▸ PROBLEM DESCRIPTION
Format the lines below as a JSON list of strings, with one string for each line and no entries for blank lines.

▸ INPUT
● ● ●
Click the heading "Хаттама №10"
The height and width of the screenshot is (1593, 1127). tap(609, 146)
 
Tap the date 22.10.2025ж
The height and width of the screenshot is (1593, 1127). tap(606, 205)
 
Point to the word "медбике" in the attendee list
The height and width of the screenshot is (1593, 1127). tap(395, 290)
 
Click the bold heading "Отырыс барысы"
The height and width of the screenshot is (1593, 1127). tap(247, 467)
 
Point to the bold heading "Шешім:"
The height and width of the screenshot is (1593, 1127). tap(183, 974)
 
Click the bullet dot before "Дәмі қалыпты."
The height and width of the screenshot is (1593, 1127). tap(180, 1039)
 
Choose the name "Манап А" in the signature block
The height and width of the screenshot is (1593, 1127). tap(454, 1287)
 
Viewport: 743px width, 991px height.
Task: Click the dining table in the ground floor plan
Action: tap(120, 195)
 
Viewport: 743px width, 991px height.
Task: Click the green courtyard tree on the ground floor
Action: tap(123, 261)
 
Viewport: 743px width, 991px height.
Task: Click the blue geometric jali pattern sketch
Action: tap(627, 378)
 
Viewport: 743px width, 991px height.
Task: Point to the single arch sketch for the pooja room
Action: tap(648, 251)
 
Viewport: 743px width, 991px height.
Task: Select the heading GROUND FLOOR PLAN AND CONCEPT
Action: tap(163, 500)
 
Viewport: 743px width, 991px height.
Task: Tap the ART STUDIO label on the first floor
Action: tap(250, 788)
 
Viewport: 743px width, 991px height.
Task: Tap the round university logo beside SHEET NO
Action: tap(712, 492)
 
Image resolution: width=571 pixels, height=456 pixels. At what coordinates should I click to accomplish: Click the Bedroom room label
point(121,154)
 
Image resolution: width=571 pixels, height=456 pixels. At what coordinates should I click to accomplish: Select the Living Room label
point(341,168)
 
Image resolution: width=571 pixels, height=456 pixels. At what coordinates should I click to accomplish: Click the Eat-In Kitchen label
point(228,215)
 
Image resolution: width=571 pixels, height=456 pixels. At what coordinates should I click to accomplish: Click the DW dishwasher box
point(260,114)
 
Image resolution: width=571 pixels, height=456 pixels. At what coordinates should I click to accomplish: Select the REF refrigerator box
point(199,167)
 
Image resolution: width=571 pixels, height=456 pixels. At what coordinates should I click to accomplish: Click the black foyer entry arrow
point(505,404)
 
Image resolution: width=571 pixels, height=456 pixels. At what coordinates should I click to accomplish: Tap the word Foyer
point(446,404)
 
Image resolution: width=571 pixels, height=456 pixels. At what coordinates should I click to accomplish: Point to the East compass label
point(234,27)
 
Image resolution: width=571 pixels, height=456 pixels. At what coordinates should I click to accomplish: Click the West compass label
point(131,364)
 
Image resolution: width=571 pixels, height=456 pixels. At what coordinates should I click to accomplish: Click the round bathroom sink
● ● ●
▸ ANSWER BELOW
[
  "Click the heading \"Хаттама №10\"",
  "The height and width of the screenshot is (1593, 1127). tap(609, 146)",
  "Tap the date 22.10.2025ж",
  "The height and width of the screenshot is (1593, 1127). tap(606, 205)",
  "Point to the word \"медбике\" in the attendee list",
  "The height and width of the screenshot is (1593, 1127). tap(395, 290)",
  "Click the bold heading \"Отырыс барысы\"",
  "The height and width of the screenshot is (1593, 1127). tap(247, 467)",
  "Point to the bold heading \"Шешім:\"",
  "The height and width of the screenshot is (1593, 1127). tap(183, 974)",
  "Click the bullet dot before \"Дәмі қалыпты.\"",
  "The height and width of the screenshot is (1593, 1127). tap(180, 1039)",
  "Choose the name \"Манап А\" in the signature block",
  "The height and width of the screenshot is (1593, 1127). tap(454, 1287)",
  "Viewport: 743px width, 991px height.",
  "Task: Click the dining table in the ground floor plan",
  "Action: tap(120, 195)",
  "Viewport: 743px width, 991px height.",
  "Task: Click the green courtyard tree on the ground floor",
  "Action: tap(123, 261)",
  "Viewport: 743px width, 991px height.",
  "Task: Click the blue geometric jali pattern sketch",
  "Action: tap(627, 378)",
  "Viewport: 743px width, 991px height.",
  "Task: Point to the single arch sketch for the pooja room",
  "Action: tap(648, 251)",
  "Viewport: 743px width, 991px height.",
  "Task: Select the heading GROUND FLOOR PLAN AND CONCEPT",
  "Action: tap(163, 500)",
  "Viewport: 743px width, 991px height.",
  "Task: Tap the ART STUDIO label on the first floor",
  "Action: tap(250, 788)",
  "Viewport: 743px width, 991px height.",
  "Task: Tap the round university logo beside SHEET NO",
  "Action: tap(712, 492)",
  "Image resolution: width=571 pixels, height=456 pixels. At what coordinates should I click to accomplish: Click the Bedroom room label",
  "point(121,154)",
  "Image resolution: width=571 pixels, height=456 pixels. At what coordinates should I click to accomplish: Select the Living Room label",
  "point(341,168)",
  "Image resolution: width=571 pixels, height=456 pixels. At what coordinates should I click to accomplish: Click the Eat-In Kitchen label",
  "point(228,215)",
  "Image resolution: width=571 pixels, height=456 pixels. At what coordinates should I click to accomplish: Click the DW dishwasher box",
  "point(260,114)",
  "Image resolution: width=571 pixels, height=456 pixels. At what coordinates should I click to accomplish: Select the REF refrigerator box",
  "point(199,167)",
  "Image resolution: width=571 pixels, height=456 pixels. At what coordinates should I click to accomplish: Click the black foyer entry arrow",
  "point(505,404)",
  "Image resolution: width=571 pixels, height=456 pixels. At what coordinates should I click to accomplish: Tap the word Foyer",
  "point(446,404)",
  "Image resolution: width=571 pixels, height=456 pixels. At what coordinates should I click to accomplish: Point to the East compass label",
  "point(234,27)",
  "Image resolution: width=571 pixels, height=456 pixels. At what coordinates should I click to accomplish: Click the West compass label",
  "point(131,364)",
  "Image resolution: width=571 pixels, height=456 pixels. At what coordinates should I click to accomplish: Click the round bathroom sink"
]